The current code I'm using is in python (as its the only language I know):
# fractal smoke sequence
l = [(1, 1)] # sequence
f = [] # forbidden points
for i in range(1000): # first e.g. 100 terms
fy = []
for n in range(len(l) - 1):
xa = 2 * l[len(l) - 1][0] - l[n][0] # calculate x value of forbidden point
ya = 2 * l[len(l) - 1][1] - l[n][1] # calculate y value of forbidden point
a = (xa, ya)
f.append(a) # append forbidden coordinate to f, then repeat for all other new arithmetic progressions
for i in f:
if i[0] == len(l) + 1:
fy.append(i[1]) # append the y value of all forbidden points which have the x value of the current new sequence value
l.append((len(l) + 1, min(set(range(1, len(l) + 1)) - set(fy)))) # append the point with the current x value and the minimum number which is not contained in fy
# plotting
x = []
y = []
for i in l:
x.append(i[0])
y.append(i[1])
plt.scatter(x, y, s=1)
which produces the correct values, but is very slow. This code can be generalised to e.g. this sequence by adding the gradient and y-intercept of each line that passes through every 2 points, rather than a single point like my above code does.
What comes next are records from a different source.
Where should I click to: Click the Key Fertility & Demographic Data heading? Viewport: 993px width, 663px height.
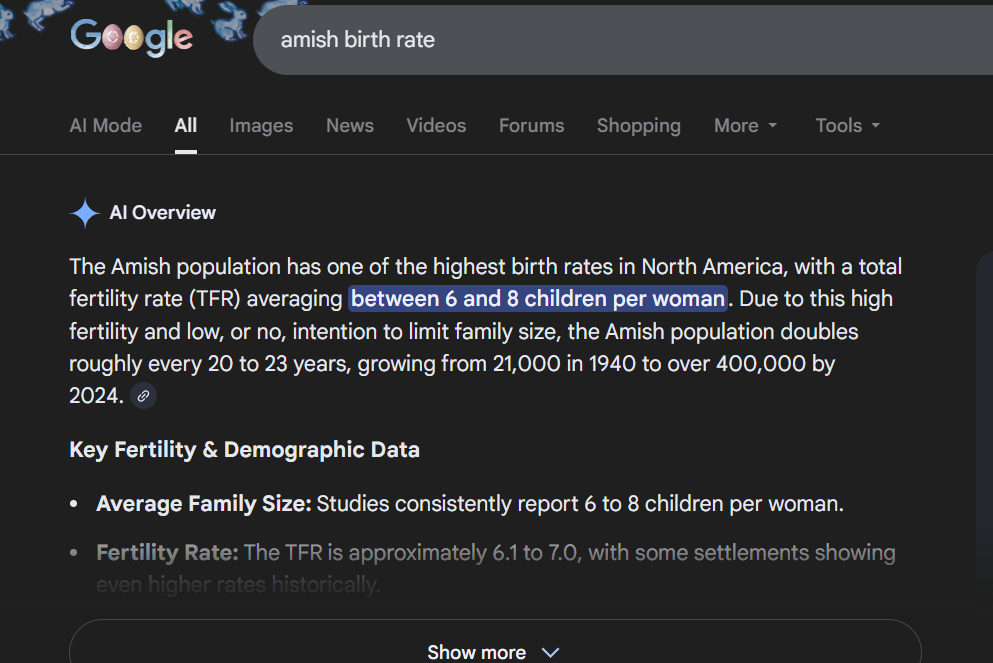tap(244, 450)
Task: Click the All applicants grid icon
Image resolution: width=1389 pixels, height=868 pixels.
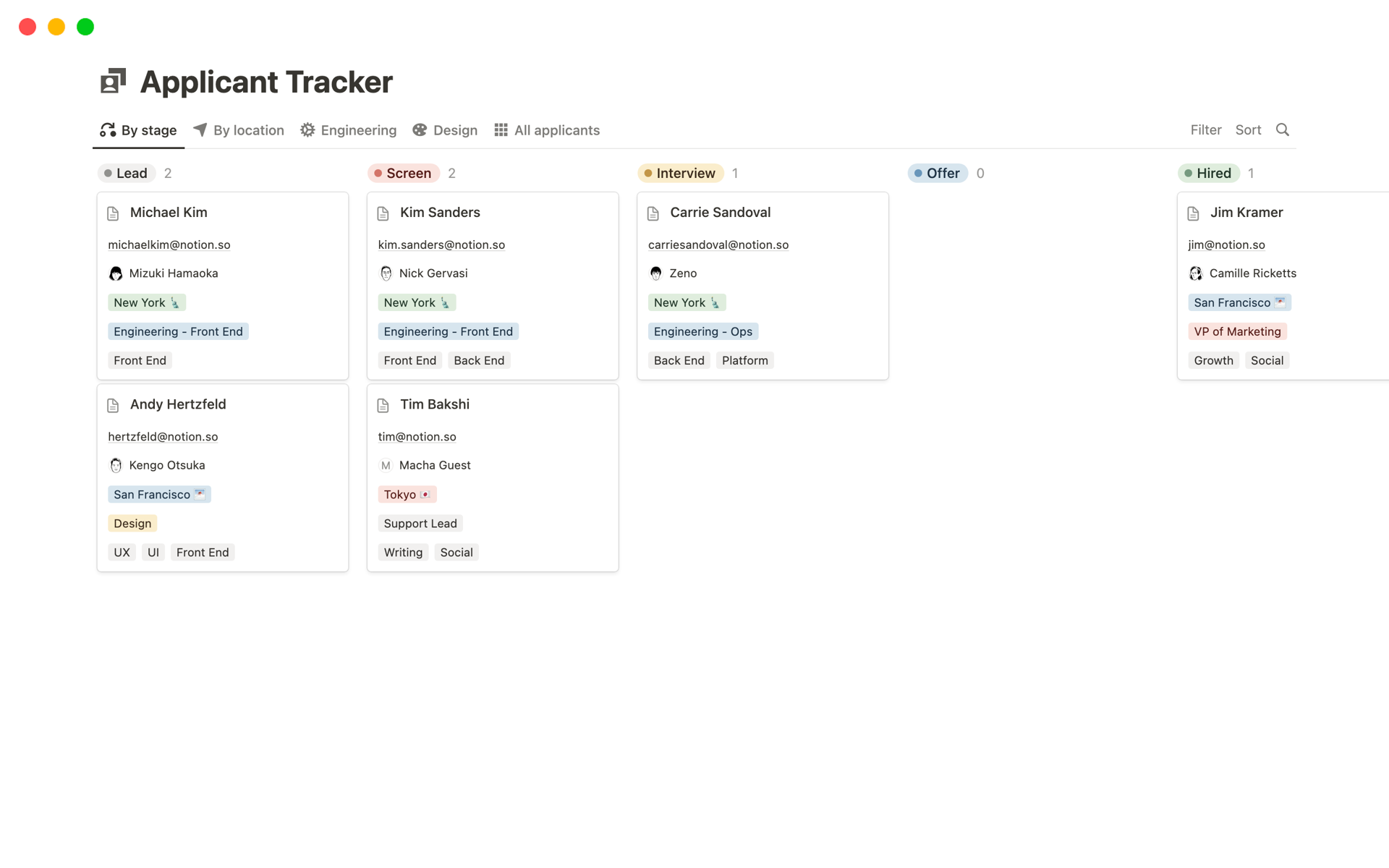Action: (500, 130)
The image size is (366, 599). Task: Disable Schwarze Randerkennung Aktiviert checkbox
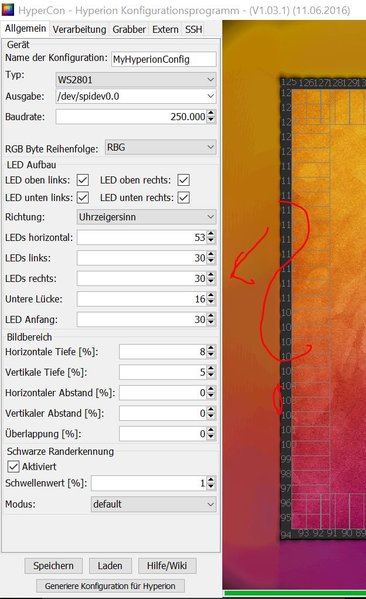point(13,466)
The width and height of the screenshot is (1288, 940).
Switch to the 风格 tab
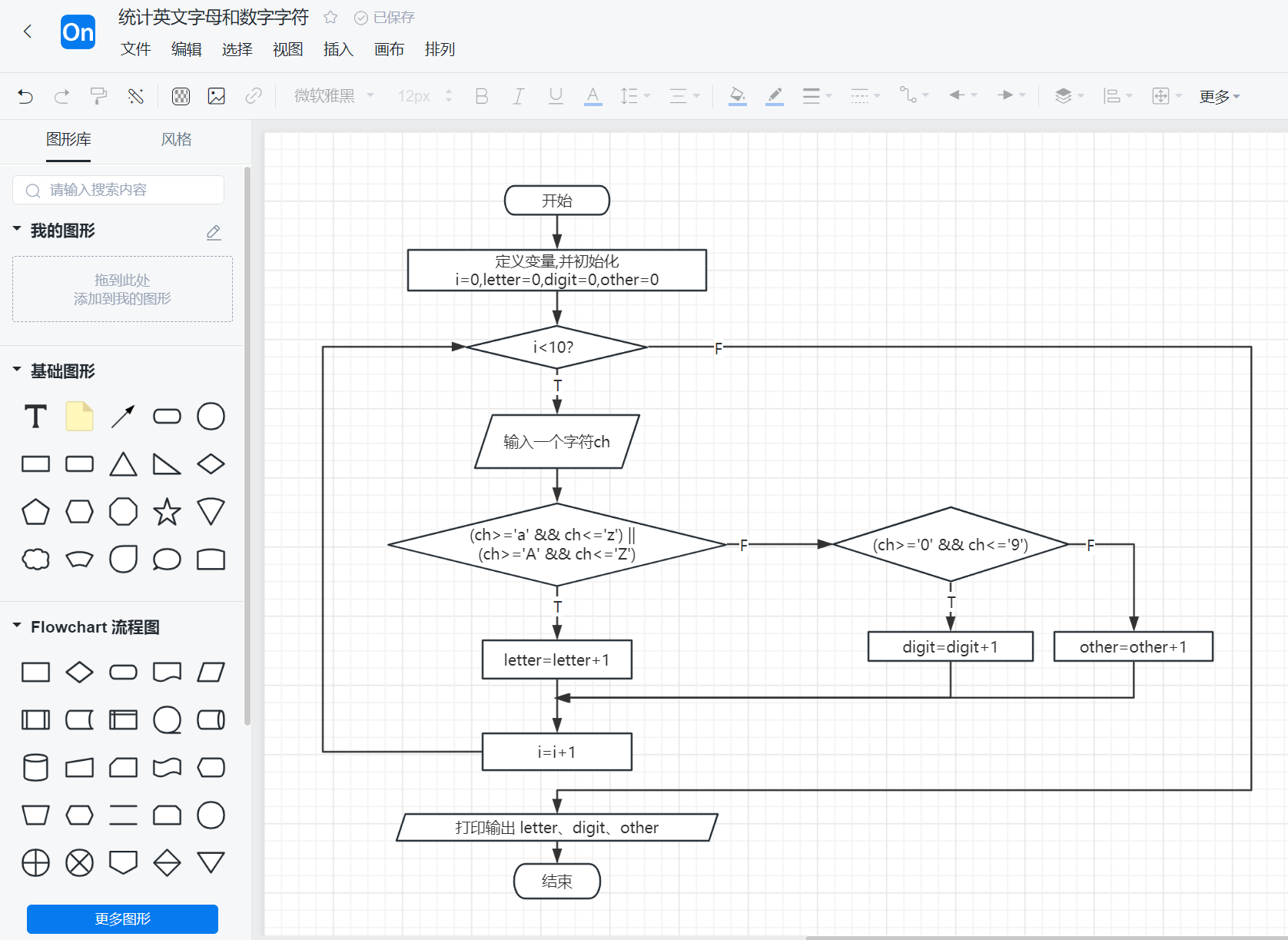coord(176,139)
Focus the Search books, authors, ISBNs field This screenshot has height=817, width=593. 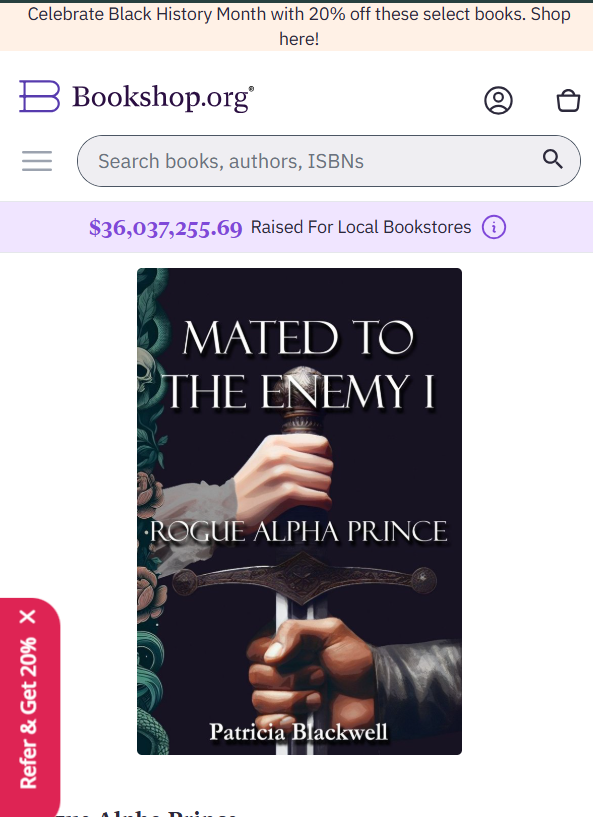pyautogui.click(x=329, y=161)
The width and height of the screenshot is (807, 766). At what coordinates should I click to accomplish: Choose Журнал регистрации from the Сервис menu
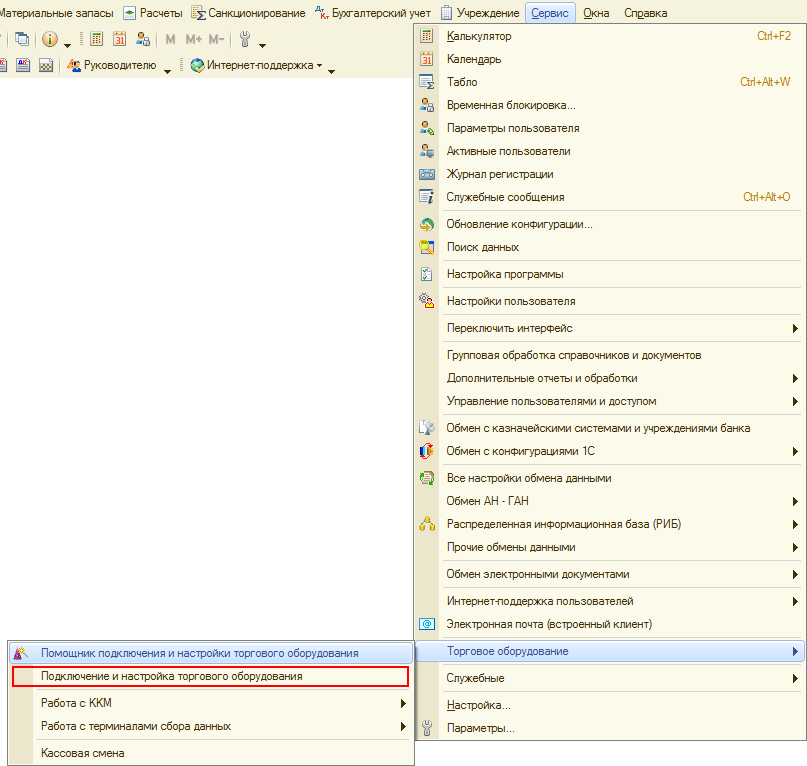tap(500, 174)
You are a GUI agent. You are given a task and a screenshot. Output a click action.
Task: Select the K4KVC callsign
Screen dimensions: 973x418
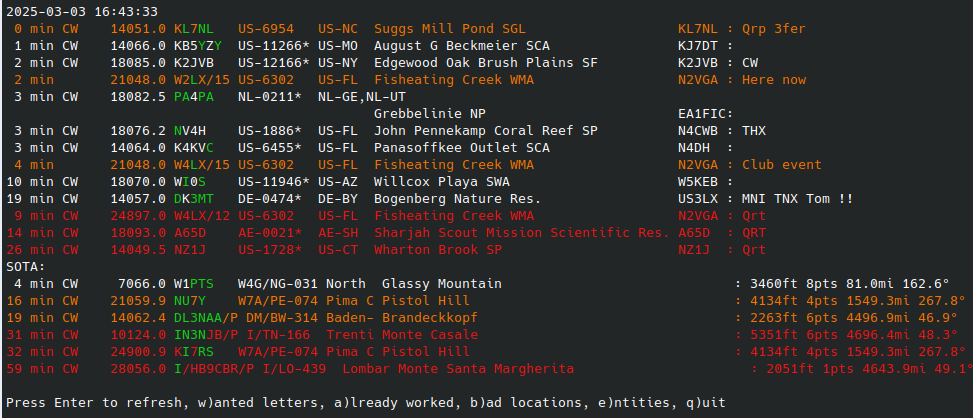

This code golf includes a python 2 program, but I'm struggling to understand their logic and how the zip() function is being used.
A reddit user here has calculated millions of points. Obviously this took a long time, but can anyone produce code that is efficient enough to do something similar e.g. approx 1 million points in a runtime that is approx 1 day? In python or another coding language?